--- Start PAGE ---
But if the split works, it will provide an avenue to create value for the company's other dark horse, the waste-treatment subsidiary acquired in 1990.

While various prospects have failed to materialize for Interstate Waste Technologies Inc., the subsidiary recently was awarded a contract to develop a $200 million facility in Bridgeport, Conn., that will convert sludge to methanol, a gasoline substitute.

Under its current plans, IGC will replicate the Equus split with Interstate Waste either late this year or in early 1996, according to IGC's most recent annual report.

"At the end of 1995, the company will have attempted to restructure a greater amount of its total borrowings and focus on its community and other developments," Mr. Kreizenbeck said.

"That's our major goal."

INTERSTATE GENERAL CO.

Headquarters: St. Charles, Md.

Employees: 700, 150 in Md.
--- End PAGE ---
--- Start RECORD SET ---
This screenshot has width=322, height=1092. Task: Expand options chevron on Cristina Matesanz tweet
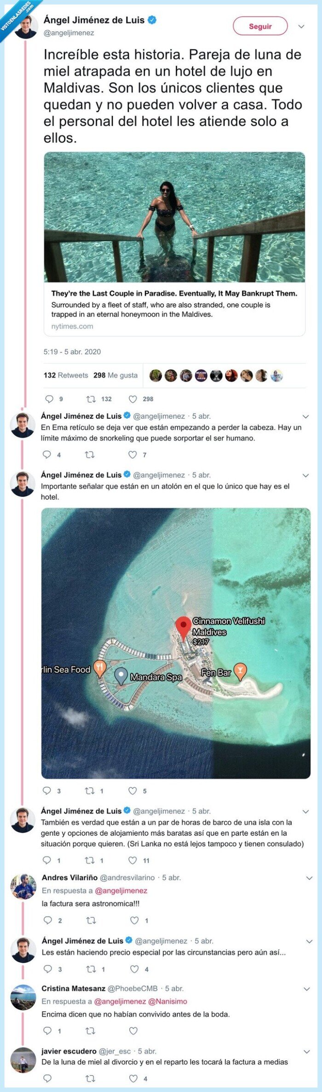point(307,989)
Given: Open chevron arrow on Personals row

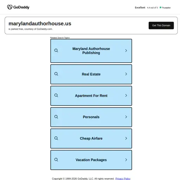Looking at the screenshot, I should tap(126, 117).
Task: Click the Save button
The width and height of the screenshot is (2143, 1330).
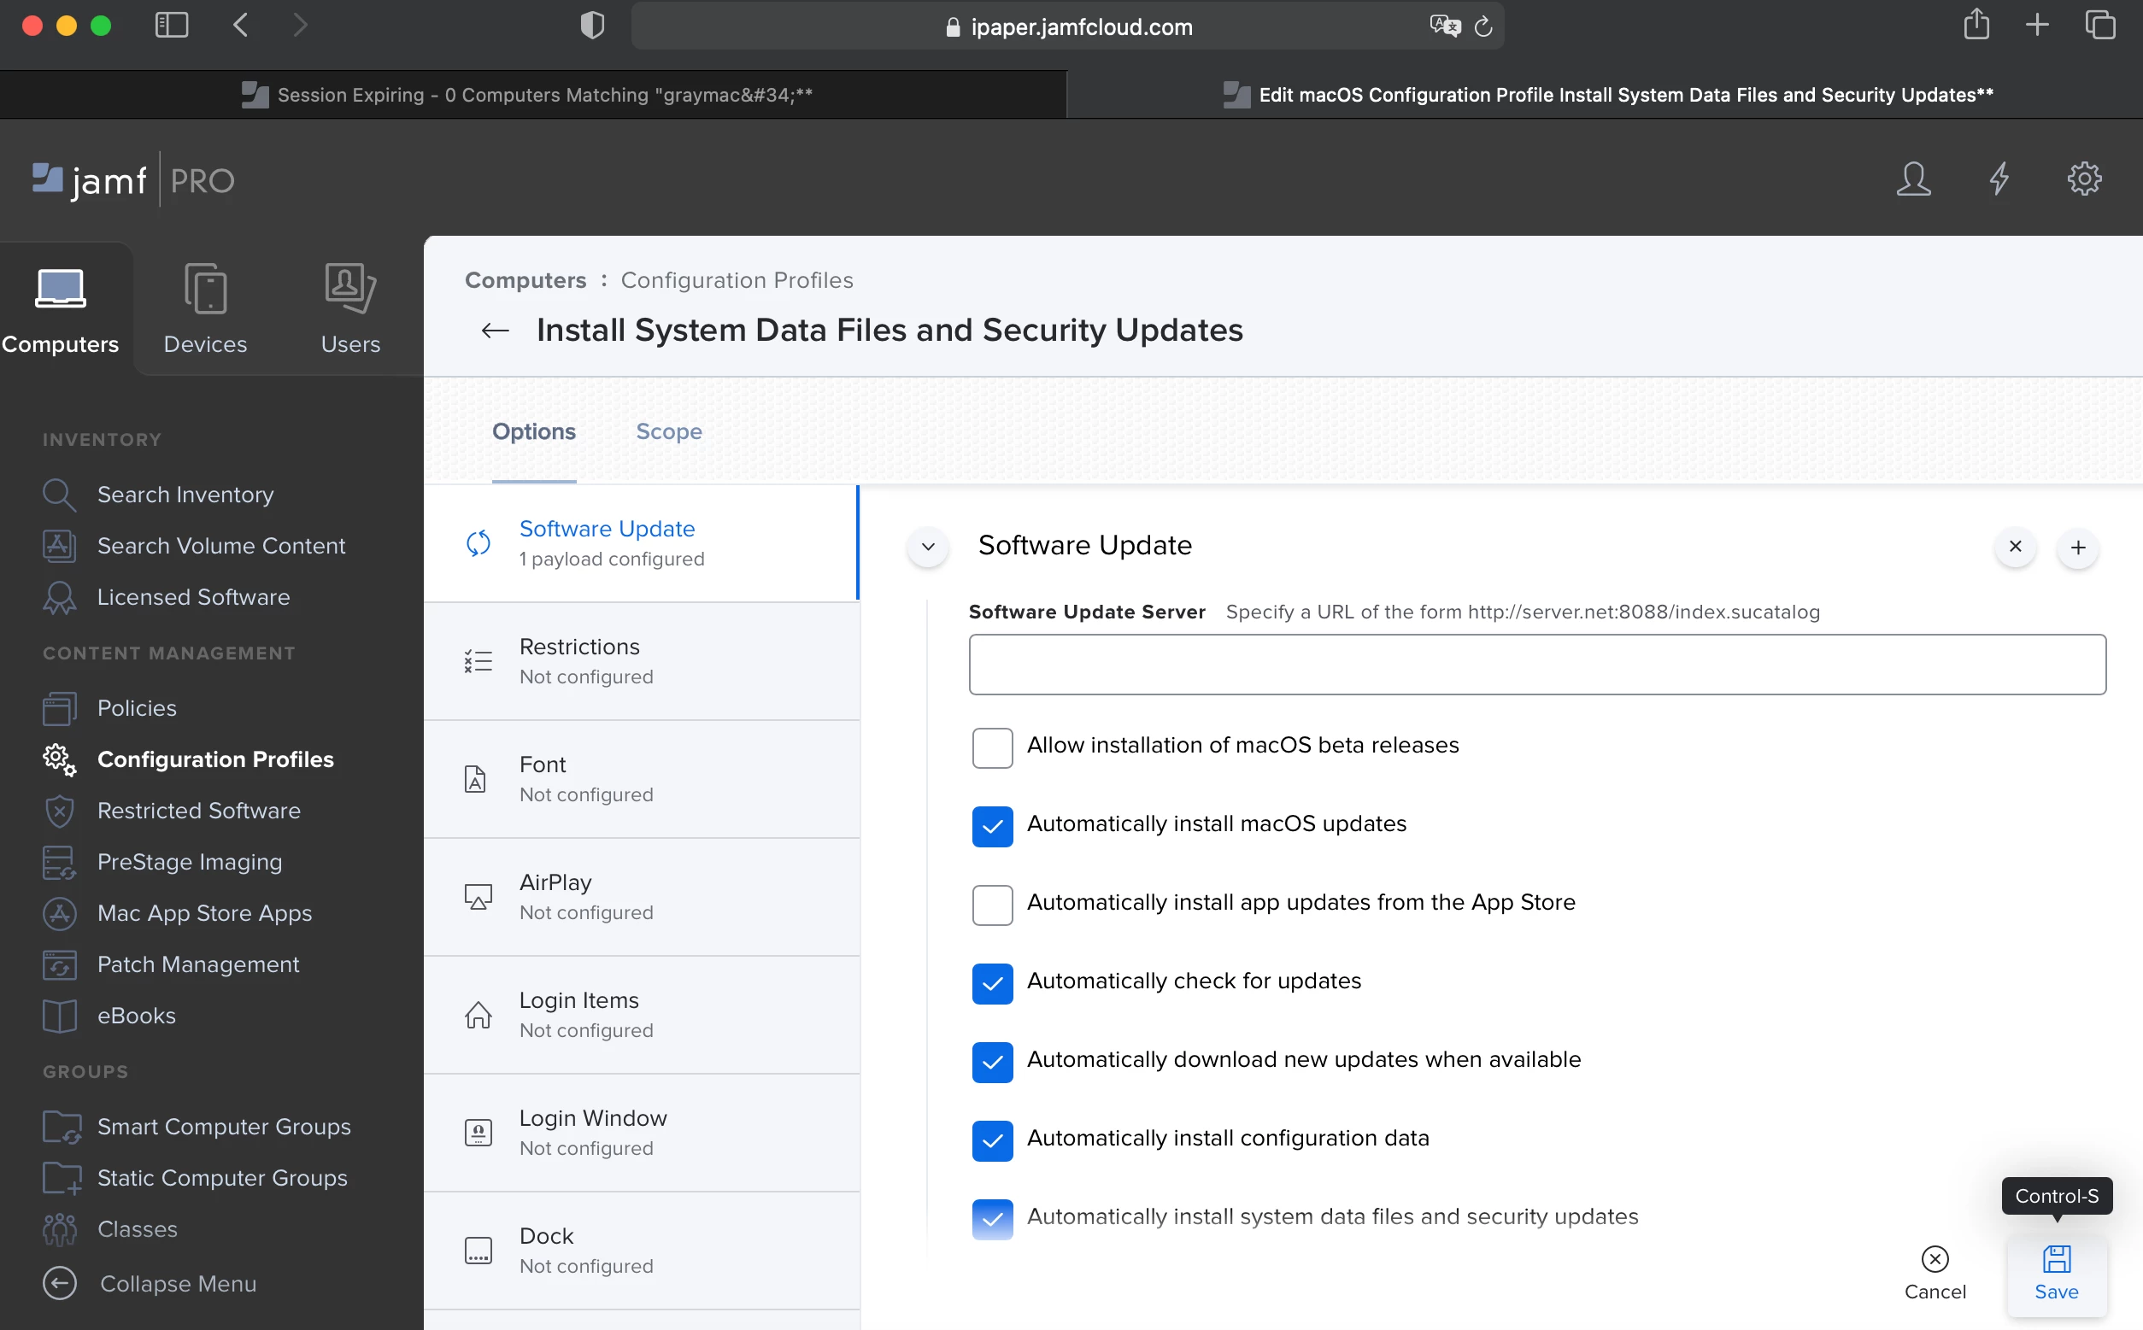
--- End RECORD SET ---
WHAT NEEDS TO BE DONE> In the article about Interstate General Co., condense the paragraph beginning "While various prospects have failed" into one shorter sentence that keeps its main facts. The records have no role in this work.

ANSWER IN FULL> Despite several failed prospects, Interstate Waste Technologies Inc. recently won a contract to develop a $200 million facility in Bridgeport, Conn., to convert sludge into methanol, a gasoline substitute.